Research is nothing more than a pathfinding problem to the unknown
Dataset on human navigation contributes to the Science of Paths
Find our paper in Scientific Data here.
It was a beautiful sunset in 4th September 2015, when we, a bunch of Internet engineers at the Budapest University of Technology and Economics, ran our usual measurements regarding the structure of paths (used by Internet packets) over the Internet. At that time it was common knowledge among internet practitioners, that -- for a good reason -- Internet paths are frequently “stretched”, meaning that packets rarely use longer paths than the shortest available path between their sources and destinations. On that September night we first had begun wondering if something similar may happen in other networks? Are there common rules of paths selection that Nature uses when picking a path, despite the fact that entities that the various real networks are built upon are completely different? Social networks are built among humans, the Internet consists of Autonomous Systems, protein networks contain proteins, but the common ground of these networks is self-organization. If self-organization have driven these networks in such a way that their topology developed extremely similarly, then there is hope that the paths over these networks are pretty similar too.
Gathering operational paths over the Internet, although not trivial, can be done by basic software tools (e.g. traceroute) for tracing internet packets. But how can we get paths from other networks? After more than a year of research cooperation with neuroscientists at the Indiana University at Bloomington and linguists at the Eötvös Loránd University, we assembled four datasets (for the Internet, the human brain, the air transportation network and a word ladder game) in which besides the topology of the networks, we could explicitly measure or estimate a large number of operational paths too. The preliminary analysis of these datasets revealed interesting similarities between the navigational strategies used in these networks coming from very diverse areas of life (see our paper at Scientific Reports).

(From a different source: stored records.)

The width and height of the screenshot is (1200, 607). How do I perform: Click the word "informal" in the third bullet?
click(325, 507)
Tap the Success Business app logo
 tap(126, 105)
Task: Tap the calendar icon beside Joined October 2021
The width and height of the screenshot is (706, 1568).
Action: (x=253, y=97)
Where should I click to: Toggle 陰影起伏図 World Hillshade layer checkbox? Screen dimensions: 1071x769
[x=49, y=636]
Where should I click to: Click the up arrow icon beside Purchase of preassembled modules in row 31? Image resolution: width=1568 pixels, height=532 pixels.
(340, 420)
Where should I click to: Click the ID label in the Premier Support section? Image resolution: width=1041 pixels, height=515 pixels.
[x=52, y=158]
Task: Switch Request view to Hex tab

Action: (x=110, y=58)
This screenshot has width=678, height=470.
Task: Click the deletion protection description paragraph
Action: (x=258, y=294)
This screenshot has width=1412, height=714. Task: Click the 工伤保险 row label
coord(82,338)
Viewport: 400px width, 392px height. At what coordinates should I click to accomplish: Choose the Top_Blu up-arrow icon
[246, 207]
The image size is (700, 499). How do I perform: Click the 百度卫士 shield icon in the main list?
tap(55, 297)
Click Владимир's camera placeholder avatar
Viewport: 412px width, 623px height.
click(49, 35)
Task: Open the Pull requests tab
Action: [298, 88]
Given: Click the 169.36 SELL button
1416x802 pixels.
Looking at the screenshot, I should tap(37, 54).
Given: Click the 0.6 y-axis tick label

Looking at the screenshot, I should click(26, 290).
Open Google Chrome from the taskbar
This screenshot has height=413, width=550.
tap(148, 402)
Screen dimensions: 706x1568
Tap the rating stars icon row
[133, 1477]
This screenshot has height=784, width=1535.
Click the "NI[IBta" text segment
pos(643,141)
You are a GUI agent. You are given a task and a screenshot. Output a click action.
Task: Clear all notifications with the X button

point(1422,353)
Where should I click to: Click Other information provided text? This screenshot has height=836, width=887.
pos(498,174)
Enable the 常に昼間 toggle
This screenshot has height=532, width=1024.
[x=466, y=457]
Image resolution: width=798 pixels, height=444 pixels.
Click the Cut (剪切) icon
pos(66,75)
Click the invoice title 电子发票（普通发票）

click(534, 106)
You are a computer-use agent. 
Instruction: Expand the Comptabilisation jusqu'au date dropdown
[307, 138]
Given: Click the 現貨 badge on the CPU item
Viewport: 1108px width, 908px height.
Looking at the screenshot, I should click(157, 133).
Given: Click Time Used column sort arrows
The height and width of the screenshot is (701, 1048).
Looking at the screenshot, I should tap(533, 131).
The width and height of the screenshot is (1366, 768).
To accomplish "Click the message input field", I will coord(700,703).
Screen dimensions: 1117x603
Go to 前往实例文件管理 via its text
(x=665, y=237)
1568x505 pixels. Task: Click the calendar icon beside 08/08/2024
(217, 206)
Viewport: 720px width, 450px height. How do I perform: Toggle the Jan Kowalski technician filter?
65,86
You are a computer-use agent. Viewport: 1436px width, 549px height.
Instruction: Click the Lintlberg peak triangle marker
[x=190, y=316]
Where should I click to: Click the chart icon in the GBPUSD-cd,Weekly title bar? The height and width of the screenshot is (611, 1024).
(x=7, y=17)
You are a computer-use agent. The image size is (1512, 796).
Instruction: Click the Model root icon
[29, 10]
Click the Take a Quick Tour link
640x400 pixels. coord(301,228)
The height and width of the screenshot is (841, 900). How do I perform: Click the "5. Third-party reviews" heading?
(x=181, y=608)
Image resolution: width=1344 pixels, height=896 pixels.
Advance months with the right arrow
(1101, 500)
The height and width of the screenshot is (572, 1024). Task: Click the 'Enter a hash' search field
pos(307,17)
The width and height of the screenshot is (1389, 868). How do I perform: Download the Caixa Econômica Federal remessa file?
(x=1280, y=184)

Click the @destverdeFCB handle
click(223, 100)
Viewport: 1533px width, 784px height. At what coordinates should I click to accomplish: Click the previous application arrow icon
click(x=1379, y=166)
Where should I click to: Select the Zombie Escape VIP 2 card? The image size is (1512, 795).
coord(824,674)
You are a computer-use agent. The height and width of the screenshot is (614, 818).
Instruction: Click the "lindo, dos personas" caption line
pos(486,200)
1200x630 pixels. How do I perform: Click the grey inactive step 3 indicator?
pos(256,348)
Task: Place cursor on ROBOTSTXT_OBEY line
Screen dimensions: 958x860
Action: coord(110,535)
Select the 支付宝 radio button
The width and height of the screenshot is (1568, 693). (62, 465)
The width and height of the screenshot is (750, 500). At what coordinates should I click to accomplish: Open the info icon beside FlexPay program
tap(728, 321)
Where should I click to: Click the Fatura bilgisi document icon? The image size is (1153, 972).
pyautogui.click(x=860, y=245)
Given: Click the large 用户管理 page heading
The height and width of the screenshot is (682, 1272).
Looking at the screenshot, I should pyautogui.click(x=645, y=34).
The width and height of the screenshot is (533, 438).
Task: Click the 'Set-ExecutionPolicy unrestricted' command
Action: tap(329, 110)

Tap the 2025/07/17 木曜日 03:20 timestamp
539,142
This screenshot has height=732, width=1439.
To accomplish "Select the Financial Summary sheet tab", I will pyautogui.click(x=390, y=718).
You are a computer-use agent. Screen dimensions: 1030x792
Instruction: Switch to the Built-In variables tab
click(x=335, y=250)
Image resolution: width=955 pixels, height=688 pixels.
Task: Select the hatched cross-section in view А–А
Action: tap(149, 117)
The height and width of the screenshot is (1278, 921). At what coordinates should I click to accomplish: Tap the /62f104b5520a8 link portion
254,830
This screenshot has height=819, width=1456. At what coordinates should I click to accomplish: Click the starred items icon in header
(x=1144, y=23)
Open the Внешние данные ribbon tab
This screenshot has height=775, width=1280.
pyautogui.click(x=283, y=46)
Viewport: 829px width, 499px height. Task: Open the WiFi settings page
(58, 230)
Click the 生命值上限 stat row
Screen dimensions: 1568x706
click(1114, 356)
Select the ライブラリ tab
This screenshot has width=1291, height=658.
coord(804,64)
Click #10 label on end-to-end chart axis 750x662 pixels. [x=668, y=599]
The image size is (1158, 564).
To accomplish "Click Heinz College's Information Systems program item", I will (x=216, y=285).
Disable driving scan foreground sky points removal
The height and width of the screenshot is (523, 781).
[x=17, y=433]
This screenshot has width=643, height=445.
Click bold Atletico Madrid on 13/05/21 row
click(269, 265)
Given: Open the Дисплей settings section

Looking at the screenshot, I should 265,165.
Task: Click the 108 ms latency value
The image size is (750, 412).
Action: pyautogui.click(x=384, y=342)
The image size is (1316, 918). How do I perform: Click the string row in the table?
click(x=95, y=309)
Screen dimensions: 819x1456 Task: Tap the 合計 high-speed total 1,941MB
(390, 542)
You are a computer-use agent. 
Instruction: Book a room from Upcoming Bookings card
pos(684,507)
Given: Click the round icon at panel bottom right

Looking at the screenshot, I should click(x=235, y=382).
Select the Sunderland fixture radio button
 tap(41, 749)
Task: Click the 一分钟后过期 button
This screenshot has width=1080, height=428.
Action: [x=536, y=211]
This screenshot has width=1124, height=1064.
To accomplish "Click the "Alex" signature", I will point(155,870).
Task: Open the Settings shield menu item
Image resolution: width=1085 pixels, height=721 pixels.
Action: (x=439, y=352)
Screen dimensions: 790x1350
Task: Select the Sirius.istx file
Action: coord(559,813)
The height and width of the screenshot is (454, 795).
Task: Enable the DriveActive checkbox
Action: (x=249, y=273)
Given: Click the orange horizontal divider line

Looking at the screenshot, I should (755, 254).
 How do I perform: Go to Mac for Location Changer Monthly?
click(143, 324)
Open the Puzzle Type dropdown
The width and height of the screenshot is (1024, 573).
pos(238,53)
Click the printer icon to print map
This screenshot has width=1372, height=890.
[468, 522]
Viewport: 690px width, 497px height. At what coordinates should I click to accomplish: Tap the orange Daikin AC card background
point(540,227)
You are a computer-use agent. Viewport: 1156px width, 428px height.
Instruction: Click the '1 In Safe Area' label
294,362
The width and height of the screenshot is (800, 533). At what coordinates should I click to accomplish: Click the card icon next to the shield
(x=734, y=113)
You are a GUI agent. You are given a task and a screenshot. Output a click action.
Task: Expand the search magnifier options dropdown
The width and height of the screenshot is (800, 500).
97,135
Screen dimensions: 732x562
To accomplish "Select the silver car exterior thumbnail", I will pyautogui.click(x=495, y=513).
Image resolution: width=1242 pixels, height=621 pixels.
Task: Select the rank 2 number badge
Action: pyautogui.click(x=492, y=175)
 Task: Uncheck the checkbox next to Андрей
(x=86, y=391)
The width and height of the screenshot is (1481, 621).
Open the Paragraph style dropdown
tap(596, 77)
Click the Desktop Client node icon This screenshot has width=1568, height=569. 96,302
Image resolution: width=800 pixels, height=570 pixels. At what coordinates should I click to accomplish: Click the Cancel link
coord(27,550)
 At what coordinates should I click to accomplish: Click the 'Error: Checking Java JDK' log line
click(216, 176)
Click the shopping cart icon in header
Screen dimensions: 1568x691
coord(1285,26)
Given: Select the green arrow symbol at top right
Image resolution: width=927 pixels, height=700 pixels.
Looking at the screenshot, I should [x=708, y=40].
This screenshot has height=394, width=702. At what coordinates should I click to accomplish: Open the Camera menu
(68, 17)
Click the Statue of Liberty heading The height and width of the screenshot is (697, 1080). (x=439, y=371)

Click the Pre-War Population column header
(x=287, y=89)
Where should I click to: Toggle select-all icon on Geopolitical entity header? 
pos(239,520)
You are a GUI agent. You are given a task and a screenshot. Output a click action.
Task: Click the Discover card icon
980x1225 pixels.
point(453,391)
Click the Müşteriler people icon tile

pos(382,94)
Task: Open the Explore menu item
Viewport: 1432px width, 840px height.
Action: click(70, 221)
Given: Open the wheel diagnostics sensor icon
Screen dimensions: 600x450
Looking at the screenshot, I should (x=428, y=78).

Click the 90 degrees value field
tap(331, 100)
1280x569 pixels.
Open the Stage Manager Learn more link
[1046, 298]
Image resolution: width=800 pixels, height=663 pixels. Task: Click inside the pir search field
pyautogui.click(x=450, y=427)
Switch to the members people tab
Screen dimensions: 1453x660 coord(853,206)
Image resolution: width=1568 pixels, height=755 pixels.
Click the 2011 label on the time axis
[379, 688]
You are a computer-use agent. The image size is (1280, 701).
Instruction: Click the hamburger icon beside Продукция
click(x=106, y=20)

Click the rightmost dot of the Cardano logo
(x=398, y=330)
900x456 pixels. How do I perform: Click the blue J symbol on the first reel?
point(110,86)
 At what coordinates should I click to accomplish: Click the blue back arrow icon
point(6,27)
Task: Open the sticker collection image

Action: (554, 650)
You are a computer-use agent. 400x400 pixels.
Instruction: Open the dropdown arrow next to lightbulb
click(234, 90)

The word ladder game dataset (what we share in the Scientific Data paper) is particularly interesting and may be of some interests to other researchers as it contains data about how people obtain information about a foreign networked world they find themselves in, how they build mental model for it and how well they succeed in using it. What is more, the in-depth analysis of the paths used by people can give valuable information about other systems navigated by humans day-by-day. Cognitive psychology, neuroscience, public transportation services, social and organizational networks are all imaginable areas that could possibly benefit from such information.